The Labor Shortage Crisis

 

Everywhere you go these days there are signs that say “Help Wanted.” Every restaurant seems to have a shortage of servers. Every large department store has a shortage of cashiers. Every supermarket has a shortage of deli workers – and cashiers. There are about 10.4 million job openings out there but very few are being filled. There’s a backlog of freighters waiting to unload at our ports because there aren’t enough truck drivers. Already they’re predicting Christmas presents will be in short supply. What’s going on?

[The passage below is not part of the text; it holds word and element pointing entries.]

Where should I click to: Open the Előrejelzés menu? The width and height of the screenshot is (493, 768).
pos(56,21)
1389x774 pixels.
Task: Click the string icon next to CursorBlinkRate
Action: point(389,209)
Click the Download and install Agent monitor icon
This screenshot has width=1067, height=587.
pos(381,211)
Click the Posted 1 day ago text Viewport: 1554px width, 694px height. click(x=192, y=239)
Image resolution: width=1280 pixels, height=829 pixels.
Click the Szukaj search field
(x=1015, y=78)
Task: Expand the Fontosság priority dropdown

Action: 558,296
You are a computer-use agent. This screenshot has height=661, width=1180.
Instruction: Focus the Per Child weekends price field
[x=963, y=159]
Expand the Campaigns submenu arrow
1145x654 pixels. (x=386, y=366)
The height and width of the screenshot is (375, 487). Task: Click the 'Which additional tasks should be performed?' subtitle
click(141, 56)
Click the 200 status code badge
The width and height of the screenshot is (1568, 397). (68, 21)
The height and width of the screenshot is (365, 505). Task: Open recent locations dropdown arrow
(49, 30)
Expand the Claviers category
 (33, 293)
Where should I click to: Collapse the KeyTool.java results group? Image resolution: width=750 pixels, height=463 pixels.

I’m a surgeon, not an economist, but I don’t buy this is all because of the pandemic. John C. Goodman is a real economist, specializing in healthcare issues, who writes for Forbes. Goodman says the latest jobs report was dismal, despite the claims of the White House. Only 194,000 people were newly employed, a far cry from the 500,000 predicted. He says there are 5 million fewer people employed today than before the Covid pandemic struck and 7.7 million are officially counted as unemployed. But another 6.0 million say they want a job, but are not counted as unemployed because they are not actively seeking work.

This is remarkable given there are record high job openings and employers around the country report difficulty hiring workers, even after offering higher pay! Goodman agrees with me that fear of Covid is not the most important factor. He says federal policies that punish work and reward non work are more important.

It’s all about incentives to work. Income and payroll taxes reduce worker take-home pay and more than thirty federal entitlement programs reduce benefits as family income rises. In other words, many families find they can make more money not working than working.

It is a monumental task to research the complexity of the entitlement programs, but Boston University professor Lawrence Kotlikoff and his colleagues have taken on this task. They have calculated the lifetime incentive effects of all the tax and entitlement programs for families at different ages and income levels. The study finds that workers in their 20s who are in the bottom fifth of the income distribution stand to lose $770 in taxes and reduced benefits if they earn an additional $1000 of income.  That’s a 77% net marginal tax rate and it is higher than for any other income group. The top 1%, for example, faces a net marginal tax rate of 44.5%.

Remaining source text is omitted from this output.